At 5-foot-11, 215 pounds, you’d figure that Montgomery would be a guy who knows how to run between the tackles and take some contact. He does, but that doesn’t mean he can’t get outside the tackles, too.
Montgomery is a tackle breaker in the sense that, when he’s moving laterally, he’s hard to bring down — arm tackles don’t work. Square up or get thrown. There aren’t nearly as many plays of him straight running guys over as much as there are plays like the one shown above where Montgomery runs through contact but with a change of direction. This preference is honestly more healthy for what you would call a “physical” back, and a style that allows him to rack up as many carries as he does.
Last season Montgomery carried the ball 258 times, which was 15th most in the country, and second in the Big 12 behind only Oklahoma State’s Justice Hill. This season, with 111 carries, Montgomery is 21st on that list, but he’s played two less games than most backs. If you take his attempts per game average, he’s third in the nation.

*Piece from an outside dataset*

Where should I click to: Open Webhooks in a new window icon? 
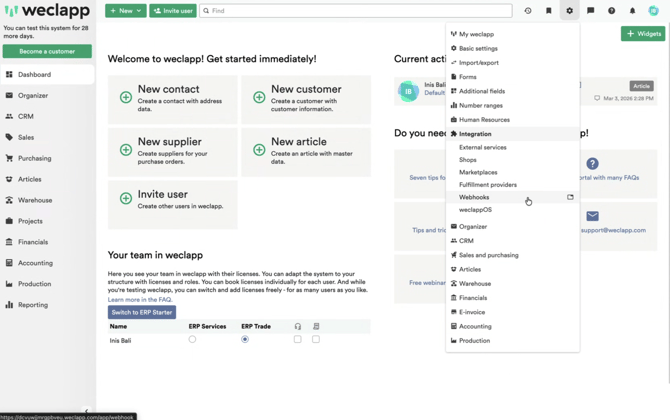tap(570, 197)
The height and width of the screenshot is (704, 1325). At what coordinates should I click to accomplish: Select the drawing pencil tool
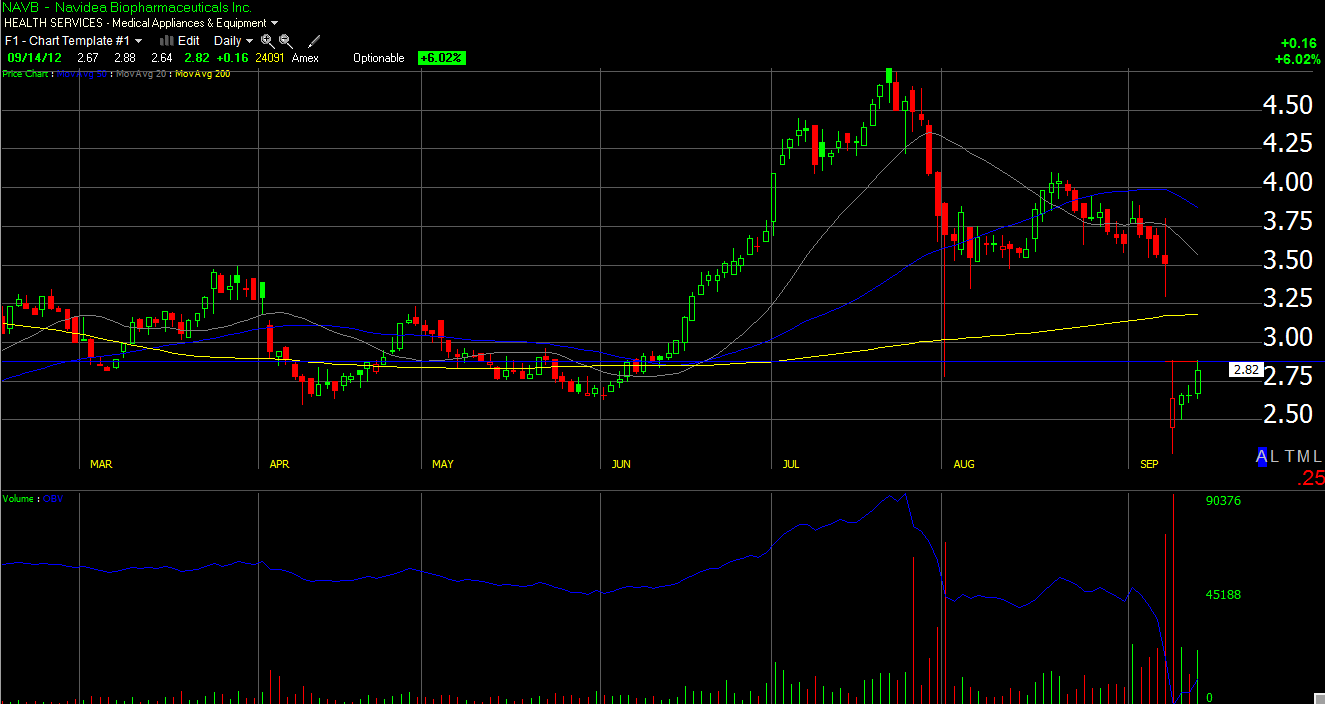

Montgomery only has one game this season where he didn’t record at least 20 carries, and in it he recorded 17.
Montgomery had a career high in yards on the ground with 189 against West Virginia last weekend, and that came off 29 carries. The reason why Montgomery can rack up that many carries is because how smart he is with his physicality. He’s breaking tackles, yes, but he’s doing it in ways that allow him to live another day, if you will. In order to be a bell cow back, you have to be more than just physical and durable enough to take a beating. You still have to be smart with it, too.
There is more than one way to make defenders miss. Sometimes it’s with the ability to break off of contact, but other times it’s by avoiding contact altogether with some slick moves.
Montgomery is more powerful and balanced than he is quick and agile, but I would say that he is definitely shifty in what he does. When he gets in open space, he can make guys miss more than I thought he could going into the season.
The last element that I wanted to touch on when it comes to being a bell cow back is that you have to be dependable. When the game is on the line, when it’s third or fourth and short and you need to pick up the yards, every back that I would consider a “bell cow” picks those yards up more than they don’t. You have to be dependable mentally just as much as you are situationally.
The play above was early in the game against West Virginia, but it was a crucial moment. On 4th & 1, Iowa State decided to go for it right at WVU’s 40-yard line to set the tone of the game. Montgomery got the ball, and he did more than just set the tone. He picked up that yard and 35 more.
Then, later in the game, in the fourth quarter, on 4th & 6, Montgomery delivered again. To be a bell cow you have to want the ball in your hand with the game on the line and you have to be able to produce. Montgomery has and can do both — and don’t forget to notice that shimmy shake at the line of scrimmage to cause that linebacker to be grasping at air.
With Oklahoma’s Rodney Anderson out for the year with a torn ACL, the 2019 running back class is still open for its RB1. I wasn’t as big on Montgomery going into the season, as I thought he was too limited athletically, but even though he’s not the most athletic back in the class, he has bell cow traits physically and mentality that not many other running backs in this class can boast at his level.
That makes him an alluring choice for the NFL.